Afraid, afraid. So afraid. So terrified.

When will I ever feel safe again?

Ariados stared at her for a long while, before returning to the scene of the village before them. “They say humans mature slowly,” she said. “Not only do their bodies develop like animals do, instead of in stages like us Pokemon, but they typically don’t reach physical adulthood until their age reaches the double digits. And still with room to grow afterward.”

A distraction. Not the irritated response she expected from Ariados, nor one of distress that matched her own. But a tangent, meant to divert Butterfree from her free-falling thoughts. “The human girl you found?” she asked, latching onto her kind gesture.

“I never asked,” replied Ariados. “But chances are she’s not so far from our own age.”

That old? The girl had seemed much younger in Butterfree’s eyes. Then again, there had been a spark of maturity and wisdom from the girl, and thoughtful compassion too. She had forced her Lucario guardian to show restraint when he had been furiously pummeling Ariados, hadn’t she? And was it not her who had shown the bravery to Disable Aerodactyl, making an opening for said Lucario to disarm him of his mutagen crystal?

Bah, age. It was like Levels, a silly number people loved to use to make generalized assumptions about people. A decent marker for hinting how much of an adult someone might be, but nowhere as useful compared to the way one actually conducted themselves.

She should know as a Bug-type. And as Ariados’s former friend. “You still feel you were too young to take up leadership of the village?” asked Butterfree.

“Too early. Not too young, even if I was little then.”

A small quaver had crawled into Ariados’s voice, and suddenly Butterfree wished she hadn’t broached such a touchy topic to Ariados. She opened her mouth to dissuade her, but the matriarch silenced her with a look. “I had thought Mother would live long,” she said. “It came upon me too suddenly, having so many responsibilities hoisted upon me. Elder Rabsca and the rest of you were nothing less than a godsend.”

Butterfree remembered that. She and Scyther had been prominent helpers for Weaverwish Ariados. Still are.

“I don’t know how I handled it then. Or now. It’s not even the leading part that gets me, but the pressure. The stress.” Ariados was lying down as low as she possibly could, crumpled under invisible weights. “Making sure I’m doing everything right. That I’m being the person everyone needs me to be.”

“I’m amazed you handle it at all,” said Butterfree. “You’re certainly better at it than I.”

Ariados smirked. Yes, that was a smirk on her face. “You really think I’d believe such a fib?” she said.

“I-I wasn’t—”

“Don’t hide it, Veildust, I was already problematic even before the dungeon formation. After? I was a complete mess, stressed over little problems and superstitions and snapping at every inconvenience that came our way. You couldn’t stand my antics, thought I was proving a poor leader—”

She turned her head away.

“I never understood why you befriended me when we were little.”

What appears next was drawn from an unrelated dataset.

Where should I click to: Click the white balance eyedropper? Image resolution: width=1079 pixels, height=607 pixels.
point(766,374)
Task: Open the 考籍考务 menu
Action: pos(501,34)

Butterfree’s heart burned, but not in the way the scarring memory of the dungeon closing in on their village did. She pulled Ariados’s head back, the matriarch squirming as she caressed her cheek.

“There was a cute, shy little Spinarak who was scared of change and new things, and worried her head off about everything in life,” said Butterfree. “I thought she needed someone at her side.”

Ariados shifted a leg, before deciding not to fight the touch. “You need one just as much,” she commented. “I may jump at Ghosts, but you dread the Dark. You all do.”

Butterfree knew that particular metaphor. Clever, whoever had thought of it. And she knew it was true. “The dungeon forming over our village was enough,” she muttered. “Knowing there’s an ill omen of a human out there, or that the Abhorrents seem to want more shards like yours for who knows what — it’s like everything is going to collapse on us before we know it. I don’t know how you cope with it.”

“I hardly cope at all.” A sigh. “But I suppose it’s better this way. I no longer need to wonder if we’re going to be destroyed, because now I know.”

That was when Butterfree decided something truly had changed with Ariados. She had sensed as much ever since she allowed the human to walk free yesterday. Her encounter with Aerodactyl and Mew, had it been the catalyst? Had something else been, beforehand? For a brief time, Ariados had surprisingly dropped her murderous fear of the human and considered letting her hide in Stringed Forest Village, to keep tabs on her and to hopefully send her back to where she came from.

Long had Ariados jumped at shadows, at threats that didn’t quite exist. Perhaps the unknown being finally known to her had done something. Perhaps facing her nightmares had quelled something in her. The same jumpy spider still stood in front of her—

But now she didn’t need to imagine the danger. In the wake of a near-certain shattering of their world, be it from Abhorrents or prophecies, she’d been drained of her panic, left with nothing more than the will to do something. Anything.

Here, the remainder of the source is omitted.